Unlike the covenant considered in Codman v. American Piano Co. 229 Mass. 285, and the agreement considered in Greenburg v. Bopp, 251 Mass. 433, (see also Stony Brook Railroad v. Boston & Maine Railroad, 260 Mass. 379), the covenant in this lease in express terms applies to “taxes or excises” “levied, laid or assessed upon or against the rent payable” under the lease. Also in express terms the covenant applies to such taxes or excises, “whether levied or assessed upon” such rent, “as rental or as income of any person or persons entitled thereto.” This language discloses “the purpose of the parties to impose the obligation [of paying or discharging taxes on rent] upon the. lessee whether the tax was levied as a property or as an *281income tax” (Kimball v. Cotting, 229 Mass. 541, 542), or on the rent as such or as income, and irrespective of the persons by whom the tax is to be paid which is “levied, laid or assessed upon or against the rent” if they are “persons entitled” to such rent.

The defendant contends, however, that no part of the Federal income tax paid by a life beneficiary for the calendar year 1929 was “assessed upon or against the rent,” but, on the contrary, that such tax was assessed upon an “undifferentiated mass” of income in the hands of the beneficiary by reason of (a) the mingling of the rent in the hands of the trustees with other income of the trust so as to make up the “gross income” of the trust; (b) the making of deductions from such “gross income” of the trustees’ “commissions” and the expenses of the trust so as to determine the “net income” of the trust; (c) the distribution of such “net income” among the life beneficiaries; (d) the mingling of each beneficiary’s share of such “net income” with other income of the beneficiary to make up the “gross income” of such beneficiary; and (e) the making of statutory deductions from such “gross income” so as to determine the “net income” of the beneficiary subject to Federal income tax.

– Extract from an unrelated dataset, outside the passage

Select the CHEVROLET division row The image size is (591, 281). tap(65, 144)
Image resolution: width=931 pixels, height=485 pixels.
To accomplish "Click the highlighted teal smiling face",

It is clear that the “net income” of each beneficiary upon which he was taxed was increased by reason of the rent paid by the defendant to the plaintiffs. And we think that, in spite of the mingling of such rent with other income, the deductions from “gross income” allowed by law and the distribution of the income of the trust among the life beneficiaries, such parts of the Federal income taxes of these beneficiaries as are fairly apportionable to such rent are taxes “assessed upon or against the rent” within the meaning of. the covenant.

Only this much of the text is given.